The fire fee policy dates back 20 or so years.
“Anybody that’s not inside the city limits of South Fulton, it’s a service we offer. Either they accept it or they don’t,” said South Fulton Mayor David Crocker.
This house lies outside the fire department’s jurisdiction. It offered residents who did not pay taxes to support the fire department an option for firefighting response for a mere $75 annual fee. This fellow opted out, whether through ignorance, oversight, or just feeling lucky, and when he needed the service, he was not entitled to it.
He said he would pay anything while his house was on fire, but at that point, he would promise anything. Whether he would eventually pay anything, indeed whether he, a rural Tennesseean who cannot pay $75 a year, could pay anything. Expecting the fire department to run a credit check or to accept credit cards on the scene is foolish, and to be honest, it’s almost as big of a public relations hit.
If the fire department did put out the fire of this nonsubscriber to their service who does not pay taxes to support the fire department, it would create a pricing incentive for other rural residents to not pay the annual fee with the expectation that the fire department would come and put out their fires at absolutely no monetary cost to them. When subscriptions dropped enough, the fire department would probably cancel the service at all and let the houses in the county burn.
Of course, the county officials in Obion County are probably preparing dramatic action at this time. “Fellows, we’ve been spotlighted in the national media as a backward county. We must do something to improve our standing in the eyes of the nation! We need expensive Wayfinder signs immediately! Or, barring that, we need professional firefighters paid for by county taxes to cover the county!”
I don’t know how it is all across Missouri, but in the regions where I have lived (the St. Louis area and Springfield), I have been covered either by the local city fire department (in Webster Groves, a suburb of St. Louis) or by a special fire district covering multiple municipalities (as in Maryland Heights, Missouri, in the suburbs of St. Louis and in unincorporated Greene County near Springfield where the Battlefield Fire District covers the town of Battlefield and nearby environs). Let’s use the home I own in Webster Groves as an example. In 2009, I paid $3,139 in tax on it. The portion that goes to the city of Webster Groves is 10.8%. That’s $314. Of that $314, $42 goes to public safety pensions alone. The remainder comes from the general obligations portion of the property tax, capital improvements sales tax, and other city revenue. All in all, it’s more than $75 a year. My home is a pretty modest house for Webster Groves, where the homes can run over $1,000,000. So the tax burden is greater on other people.

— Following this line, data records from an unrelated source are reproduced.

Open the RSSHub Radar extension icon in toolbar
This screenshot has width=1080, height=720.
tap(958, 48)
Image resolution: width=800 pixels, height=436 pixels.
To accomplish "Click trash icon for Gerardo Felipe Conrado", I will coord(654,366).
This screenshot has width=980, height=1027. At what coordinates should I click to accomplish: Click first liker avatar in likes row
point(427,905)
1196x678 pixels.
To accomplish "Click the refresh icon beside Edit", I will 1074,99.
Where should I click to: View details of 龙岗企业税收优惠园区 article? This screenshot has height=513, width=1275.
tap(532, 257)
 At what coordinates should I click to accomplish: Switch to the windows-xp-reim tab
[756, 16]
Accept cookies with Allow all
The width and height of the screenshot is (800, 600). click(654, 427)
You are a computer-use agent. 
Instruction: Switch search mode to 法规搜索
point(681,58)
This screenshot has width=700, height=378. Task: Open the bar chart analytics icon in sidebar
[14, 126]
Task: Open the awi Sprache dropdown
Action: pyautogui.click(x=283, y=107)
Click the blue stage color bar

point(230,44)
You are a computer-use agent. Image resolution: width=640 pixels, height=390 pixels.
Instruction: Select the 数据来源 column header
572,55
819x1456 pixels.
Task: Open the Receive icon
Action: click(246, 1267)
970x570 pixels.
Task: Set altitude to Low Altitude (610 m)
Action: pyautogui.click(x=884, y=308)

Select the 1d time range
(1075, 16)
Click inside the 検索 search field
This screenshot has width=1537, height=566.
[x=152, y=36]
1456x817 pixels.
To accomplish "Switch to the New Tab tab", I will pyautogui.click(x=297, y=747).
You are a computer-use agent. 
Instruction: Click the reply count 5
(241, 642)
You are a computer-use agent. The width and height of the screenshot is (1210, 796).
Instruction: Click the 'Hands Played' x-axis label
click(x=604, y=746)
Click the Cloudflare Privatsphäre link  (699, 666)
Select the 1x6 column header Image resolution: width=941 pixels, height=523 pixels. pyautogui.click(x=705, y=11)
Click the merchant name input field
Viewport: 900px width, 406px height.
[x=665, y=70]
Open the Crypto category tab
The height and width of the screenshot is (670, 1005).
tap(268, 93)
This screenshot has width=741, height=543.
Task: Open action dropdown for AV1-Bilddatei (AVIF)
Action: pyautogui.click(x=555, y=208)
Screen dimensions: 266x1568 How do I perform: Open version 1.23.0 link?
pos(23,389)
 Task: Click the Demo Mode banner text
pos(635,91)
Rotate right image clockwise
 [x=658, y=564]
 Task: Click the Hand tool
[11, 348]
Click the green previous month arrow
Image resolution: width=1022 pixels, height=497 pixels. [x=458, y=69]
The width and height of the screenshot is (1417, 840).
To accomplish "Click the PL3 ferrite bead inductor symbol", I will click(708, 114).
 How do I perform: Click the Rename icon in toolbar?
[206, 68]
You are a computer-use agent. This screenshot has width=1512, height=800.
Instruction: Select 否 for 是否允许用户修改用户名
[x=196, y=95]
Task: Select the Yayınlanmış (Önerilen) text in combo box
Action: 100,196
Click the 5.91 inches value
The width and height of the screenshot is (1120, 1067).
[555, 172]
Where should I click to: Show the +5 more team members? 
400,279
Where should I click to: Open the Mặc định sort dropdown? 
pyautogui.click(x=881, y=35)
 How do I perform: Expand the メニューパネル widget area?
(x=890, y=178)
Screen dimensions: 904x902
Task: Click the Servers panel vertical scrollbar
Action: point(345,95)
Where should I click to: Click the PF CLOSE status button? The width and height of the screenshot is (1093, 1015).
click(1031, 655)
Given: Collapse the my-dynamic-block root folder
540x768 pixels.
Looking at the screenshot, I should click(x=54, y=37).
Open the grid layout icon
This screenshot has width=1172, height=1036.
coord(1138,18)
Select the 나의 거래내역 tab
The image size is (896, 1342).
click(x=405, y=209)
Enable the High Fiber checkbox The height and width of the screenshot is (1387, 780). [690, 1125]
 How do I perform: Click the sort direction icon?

As a result of one man’s decision of whether he was at risk for fire and his relative’s risky fire behavior (the grandson was burning garbage near the home, remember), the public will welcome the growth of government in this regard. A professional fire department covering Olbion County will come with its ongoing annual expenses of salaries, pensions, maintenance, training, equipment upgrades, and whatnot. Only the government can provide.
Although municpally funded and district-funded fire departments are prevalent, they are not the only models. Others include subscription-only fire departments, more prevalent historically than contemporarily, but before the government assumed this power, citizens had to provide for themselves and subscription services allowed them to pool resources to buy equipment. Volunteer fire departments still exist; when I was growing up in Jefferson County, Missouri, the High Ridge area was covered by a volunteer corps (although it has since gone to the district model). Pasadena, Texas, covers a city of over 150,000 with a volunteer fire department. And the subscription to nearby fire department model that did not fail in this case.
Discuss the efficacy of different models, particularly as related to regional needs and citizen freedom, though, and opponents will paint you as a pro-fire extremist. Discussion over. Heart-wrenching anecdote, even anecdotes that feature free citizens living with the consequences of their decisions, + Media Outrage = More Government.
And many citizens, who normally would rankle at government, reflexively applaud its growth.